In a short statement, the EU external service said the Union was ready to help.
Sierra Leone began a week of mourning on Wednesday as it emerged that 105 children were among more than 300 people who perished in mudslides and torrential flooding, in one of the country's worst natural disasters.
President Ernest Bai Koroma fought back tears on Tuesday as he visited the devastated hilltop community of Regent, saying the scale of the challenge ahead was "overwhelming us".
"We can not wait for tomorrow for the burial, as was suggested by government because most of the bodies are decomposing", he said. He noted that, he was not surprise for such good-will gesture from the Chinese government and people because they are always one of the first to support Sierra Leone in times of hard moment.
Some 200 people are still missing from the mudslide, the agency said. The first Israeli aid packages arrived and west African governments delivered cash and rice.
Mr Koroma's office pleaded with residents to go to the morgue quickly to identify their dead loved ones otherwise all unidentified corpses will be given a "dignified burial" in mass graves.
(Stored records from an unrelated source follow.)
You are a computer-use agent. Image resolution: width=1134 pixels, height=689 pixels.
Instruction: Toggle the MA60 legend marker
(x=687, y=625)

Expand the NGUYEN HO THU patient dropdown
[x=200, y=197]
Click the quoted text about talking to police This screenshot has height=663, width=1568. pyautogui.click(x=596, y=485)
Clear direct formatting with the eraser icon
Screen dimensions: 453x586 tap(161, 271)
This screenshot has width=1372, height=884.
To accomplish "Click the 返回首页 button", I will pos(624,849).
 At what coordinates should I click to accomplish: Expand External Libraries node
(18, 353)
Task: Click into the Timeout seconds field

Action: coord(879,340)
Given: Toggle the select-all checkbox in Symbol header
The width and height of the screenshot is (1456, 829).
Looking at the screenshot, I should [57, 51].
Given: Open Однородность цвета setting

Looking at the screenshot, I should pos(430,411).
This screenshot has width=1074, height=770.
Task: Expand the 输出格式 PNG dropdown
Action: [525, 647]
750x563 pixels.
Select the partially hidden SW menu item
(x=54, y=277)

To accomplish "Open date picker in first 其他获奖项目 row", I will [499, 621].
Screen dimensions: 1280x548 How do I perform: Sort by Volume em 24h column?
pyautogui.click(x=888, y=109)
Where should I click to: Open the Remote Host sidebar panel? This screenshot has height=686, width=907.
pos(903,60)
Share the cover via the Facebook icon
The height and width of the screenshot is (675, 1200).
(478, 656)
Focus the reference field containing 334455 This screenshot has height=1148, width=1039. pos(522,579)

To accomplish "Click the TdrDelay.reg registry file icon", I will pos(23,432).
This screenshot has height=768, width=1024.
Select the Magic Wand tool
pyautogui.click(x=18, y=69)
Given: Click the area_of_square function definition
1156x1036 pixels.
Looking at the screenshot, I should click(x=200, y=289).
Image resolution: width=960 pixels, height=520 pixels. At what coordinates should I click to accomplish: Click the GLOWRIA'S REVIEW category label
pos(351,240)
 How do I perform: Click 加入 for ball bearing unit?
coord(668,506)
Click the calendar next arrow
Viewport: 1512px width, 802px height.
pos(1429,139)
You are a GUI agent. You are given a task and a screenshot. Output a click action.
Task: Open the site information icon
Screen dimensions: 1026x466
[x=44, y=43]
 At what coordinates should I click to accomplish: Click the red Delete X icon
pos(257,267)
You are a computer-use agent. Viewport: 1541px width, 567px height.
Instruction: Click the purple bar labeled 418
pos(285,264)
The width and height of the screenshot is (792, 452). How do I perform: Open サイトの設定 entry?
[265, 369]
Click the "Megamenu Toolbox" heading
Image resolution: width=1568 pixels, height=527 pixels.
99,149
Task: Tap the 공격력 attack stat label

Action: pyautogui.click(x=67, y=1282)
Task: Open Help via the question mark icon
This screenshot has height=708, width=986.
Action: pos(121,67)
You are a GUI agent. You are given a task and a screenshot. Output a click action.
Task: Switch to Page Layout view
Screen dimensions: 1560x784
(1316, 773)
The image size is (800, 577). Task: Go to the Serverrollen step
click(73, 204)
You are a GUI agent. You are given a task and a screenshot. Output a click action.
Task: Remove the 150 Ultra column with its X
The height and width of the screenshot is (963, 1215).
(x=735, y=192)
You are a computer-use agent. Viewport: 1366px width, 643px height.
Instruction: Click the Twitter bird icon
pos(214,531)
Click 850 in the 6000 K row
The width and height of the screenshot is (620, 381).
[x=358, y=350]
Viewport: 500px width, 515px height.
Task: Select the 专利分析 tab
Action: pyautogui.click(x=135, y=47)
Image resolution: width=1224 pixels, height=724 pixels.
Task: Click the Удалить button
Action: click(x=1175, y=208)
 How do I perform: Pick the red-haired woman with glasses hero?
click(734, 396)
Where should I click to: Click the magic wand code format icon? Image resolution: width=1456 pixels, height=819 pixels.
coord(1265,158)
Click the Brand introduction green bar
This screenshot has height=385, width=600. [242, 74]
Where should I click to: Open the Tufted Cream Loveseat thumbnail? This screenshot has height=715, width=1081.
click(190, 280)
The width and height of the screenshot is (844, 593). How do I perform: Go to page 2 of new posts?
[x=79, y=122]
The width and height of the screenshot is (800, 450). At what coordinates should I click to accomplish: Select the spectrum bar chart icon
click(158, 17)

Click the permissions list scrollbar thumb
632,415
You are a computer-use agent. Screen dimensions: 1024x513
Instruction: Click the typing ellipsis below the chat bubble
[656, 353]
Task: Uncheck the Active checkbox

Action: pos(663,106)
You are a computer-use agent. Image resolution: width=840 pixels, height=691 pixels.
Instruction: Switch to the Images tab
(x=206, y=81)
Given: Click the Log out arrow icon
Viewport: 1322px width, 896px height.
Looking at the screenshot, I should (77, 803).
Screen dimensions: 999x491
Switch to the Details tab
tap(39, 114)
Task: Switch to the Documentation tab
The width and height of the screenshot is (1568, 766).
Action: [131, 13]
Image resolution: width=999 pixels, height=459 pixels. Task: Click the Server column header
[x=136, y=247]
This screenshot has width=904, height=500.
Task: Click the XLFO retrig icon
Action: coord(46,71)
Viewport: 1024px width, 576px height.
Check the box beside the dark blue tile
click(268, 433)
"There is basic need for food, water, sanitation equipment and medical assistance".
"There is frustration with the regularity of the flooding and destruction during the rainy season", noted Ms. Fox.
Charitable organizations such as World Vision are offering emergency and health kits to heirs, consisting of water purification tablets to prevent threatening illness such as cholera and typhoid.
"It remains a priority to recover the remains of those who perished in the landslide, but also equally to help survivors and help the community", Saigal said.
"Everything is gone. We've lost everything - our house, everything".
Paolo Conteh, the interior minister, told Sierra Leone's state broadcaster that thousands of people remained missing.
The massive mudslide, which occurred on Monday morning following heavy rains, swept across a large area on the outskirts of Freetown, killing at least 297 people, over a third of them children, according to the latest update of casualties by the country's Emergency Response Centre.
The United Nations said on Tuesday it was evaluating the humanitarian needs in the West African country of seven million people.